Todd Carney’s new haircut serves as a warning sign that the Cronulla playmaker’s mind is “not on the job.” Well that’s according to Fox Sports, with the esteemed sports broadcaster claiming just as much earlier this week.
In case you missed it, Todd Carney turned up at Brookvale Oval last weekend with a blond peroxide ‘do, which he had clipped down to a number one. The Fox Sports journalist drew weak parallels with Billy Idol, but Carney’s look was more reminiscent of late 90s pop sensation Sisqó, or a young Marshall Mathers III of the same era, if anything.
As it were, Carney had a terrible game in Cronulla’s loss to Manly, which led this particular Fox Sports writer to view Carney’s hair as a metaphor for Cronulla’s lack of spirit and intensity. “The hairdo was probably a fair insight into where Cronulla’s attitude is at,” he wrote.
Unless Carney is channeling his inner post-modern artist, in requesting a conceptual haircut that specifically portrays Cronulla’s general ennui, I’d guess that this is just yet another example of what rugby league players do when they are bored: fuck around with their hair.
Rugby league players enjoy an extended period downtime during the week that you and I do not. They occupy this time by getting into hot water on Twitter, accumulating tattoos, milling outside Bourke St Bakery, and, of course, dropping cash at their nearest Toni & Guy Hair Salon.
Therefore, despite what the writer suggests, Carney’s latest haircut is not indicative of a career malaise, nor a general discontent with the game of rugby league. Carney has probably just exhausted all available space on his body for more tattoos, and is now firmly focused on rocking new and interesting hairstyles during his downtime.
Look back through history – both ancient and modern – and you will see myriad examples of men fucking around with their hair just because they can. Whether it’s the luxurious locks of Alexander the Great in Ancient Greece, or the overly gelled aesthetic favoured by modern Greek-Australian NRL player Braith Anasta, the same rule applies.
This willingness to experiment is most prevalent in the sporting domain. In the early 2000s, for example, big, bad hair was de rigueur in all footballing codes. Willie Mason was one of the trailblazers in this respect, with his afro enabling him a cult following. Dreadlocked players – particularly in rugby union – soon followed. Then there was the ‘shaggy hair’ surfer look, popular among AFL mid-fielders to this day; the patented “rugby league haircut,” which involves short sides and a faux hawk with a little bit of party at the back… and the list goes on. It really does.

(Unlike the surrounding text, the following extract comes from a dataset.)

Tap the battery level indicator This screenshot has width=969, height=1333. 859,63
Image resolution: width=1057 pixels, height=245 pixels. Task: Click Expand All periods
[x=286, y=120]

Andrew Johns, perhaps the greatest player in rugby league history, also had a penchant for dramatic hairstyles. Back in 1996, just as he was emerging as an Origin candidate, Johns was sporting a ridiculous bright red haircut that would not have looked out of place in a mid-90s rave.
Of course, Johns went on to become one of the greats, which goes to show that Carney’s haircut does not suggest a career malaise or a general footballing apathy.
Sure, there is some proof that short bleached hair indicates an unstable mind. Robbie Williams turned up to Glastonbury in 1995 (during the Brit Pop explosion) with bleached blonde hair and a blacked-out tooth – and was clearly high as fuck. But he went on to sell hundreds of millions of albums over the next 15 years or so.
And for his part, Johns surely did his fair share of zingers in and around that period too, one can presume after reading his revealing autobiography, The Two of Me. But he never let his changing hairstyles – including an interesting period in 2002 when he strangely chose to dye his hair jet-black – affect him on game day.
I understand that Carney’s look may seem shocking and severe when looked at in content. And to be fair, it’s a look that is more common on the streets of East London than at suburban Brookvale Oval. But to be fair, Carney has seen a style he likes – probably on a film-clip while working out at the gym – and gone for it.
But he must understand how subversive it must look – after all, that’s why he did it, to stand out. Indeed, it’s a look that rugby league reporters like Buzz Rothfield and Paul Kent have literally never seen the likes of.
But it is now incumbent upon Carney to live up to his haircut, much like how rugby league players who wore white boots in 2003 – i.e. Justin Hodges – knew they would cop flak for being “flashy” if they had an off day. He must show everyone that conformity in the NRL is passé – and that there is a place for alt culture amidst the beer-swilling rugby league mainstream.
I am genuinely excited for Todd Carney and his new alt haircut.